[Data section — start]

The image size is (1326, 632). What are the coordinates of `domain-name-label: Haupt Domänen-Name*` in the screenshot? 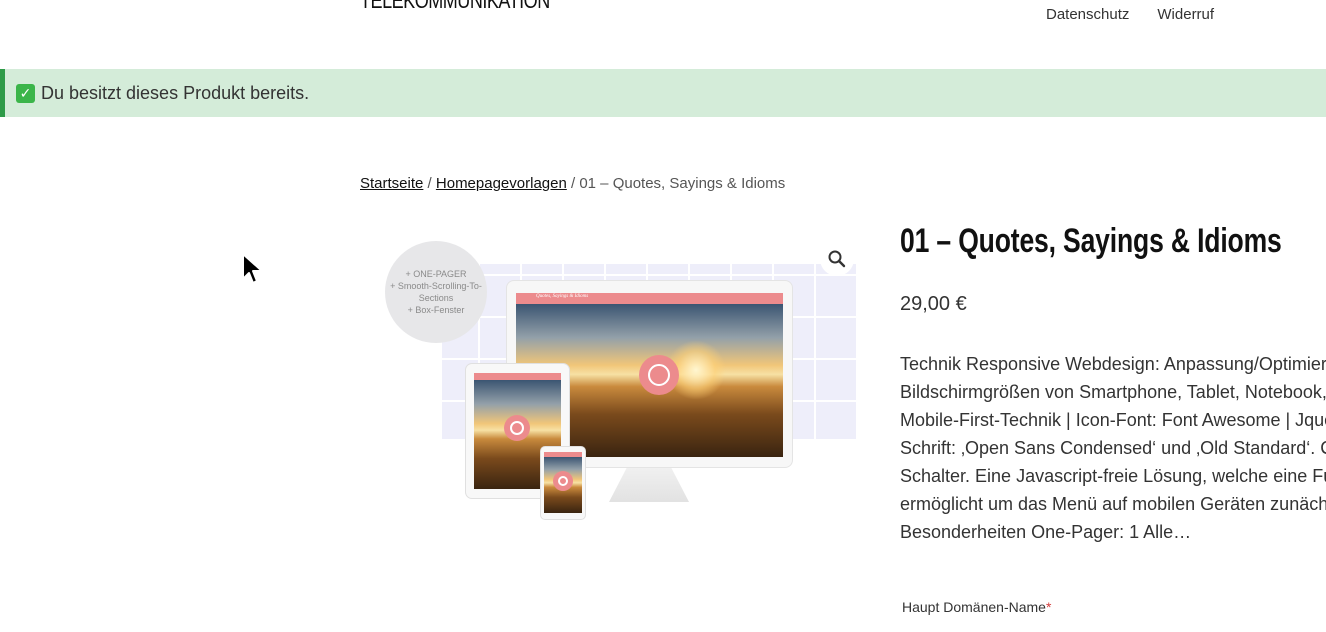 It's located at (976, 607).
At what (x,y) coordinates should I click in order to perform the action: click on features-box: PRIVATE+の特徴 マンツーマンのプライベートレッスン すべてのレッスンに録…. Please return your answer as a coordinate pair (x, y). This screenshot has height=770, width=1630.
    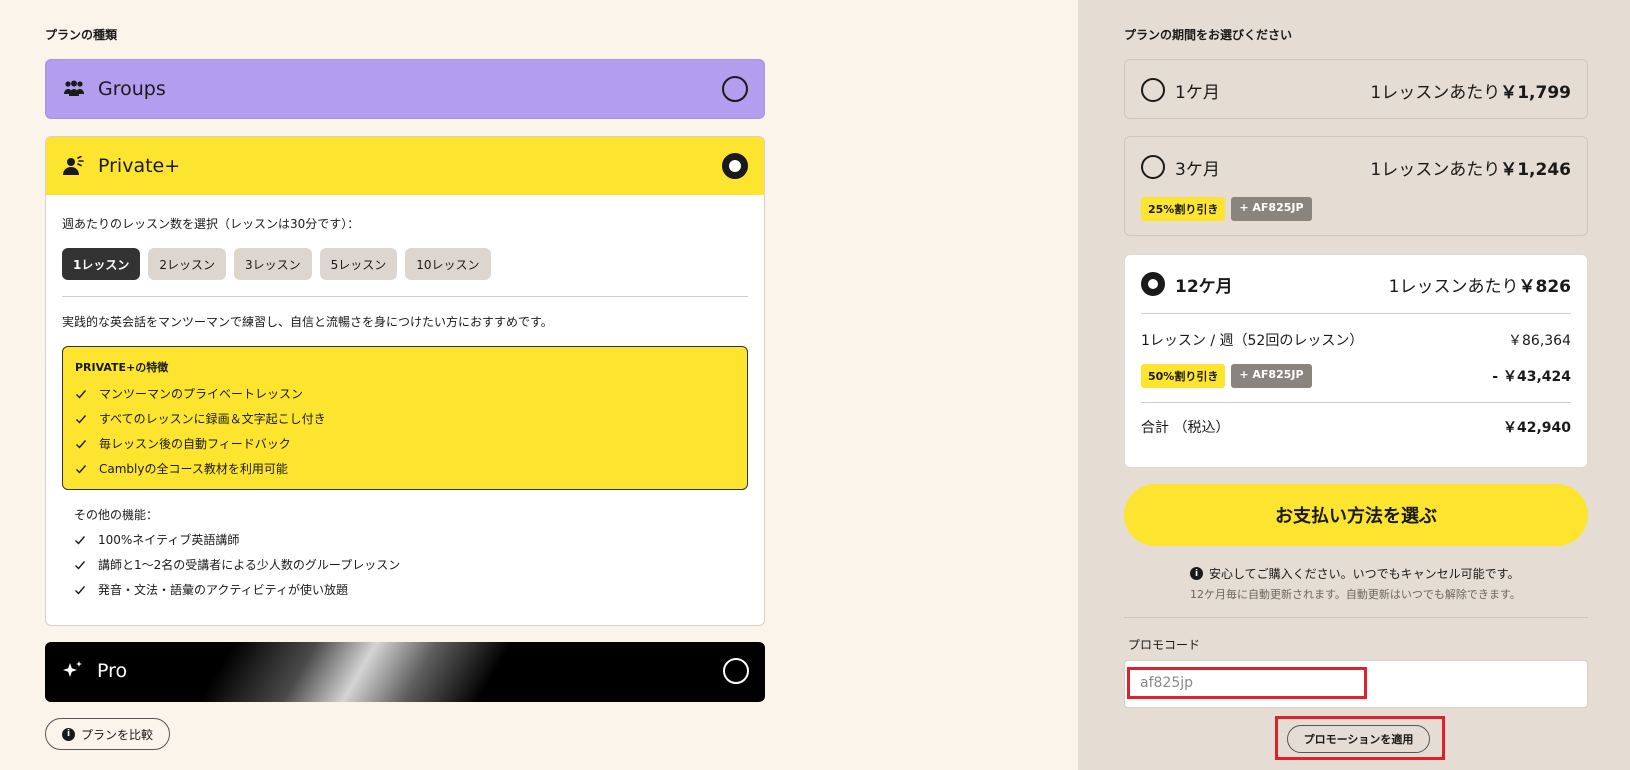
    Looking at the image, I should click on (405, 418).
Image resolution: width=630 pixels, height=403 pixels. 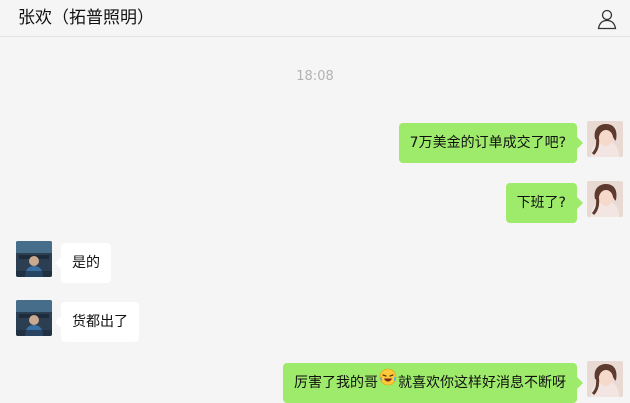 What do you see at coordinates (482, 383) in the screenshot?
I see `message-text: 就喜欢你这样好消息不断呀` at bounding box center [482, 383].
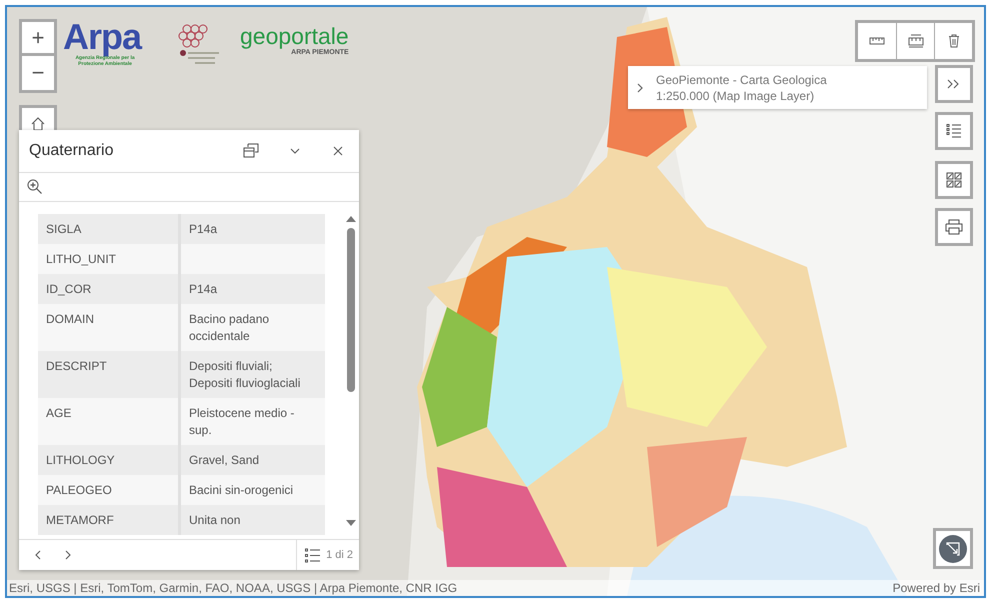  What do you see at coordinates (38, 555) in the screenshot?
I see `chevron-left-icon` at bounding box center [38, 555].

[Data section — finish]

● **Description of the task**: Copy everything from the line containing "At what (x,y)" down to the line containing "Looking at the", substituting "point" for "coordinate pair" and leaving all else unchanged. Omit the pictures.

● **Task result**:
At what (x,y) coordinates should I click in order to perform the action: click on features-box: PRIVATE+の特徴 マンツーマンのプライベートレッスン すべてのレッスンに録…. Please return your answer as a point (x, y). This screenshot has height=770, width=1630.
    Looking at the image, I should click on (405, 418).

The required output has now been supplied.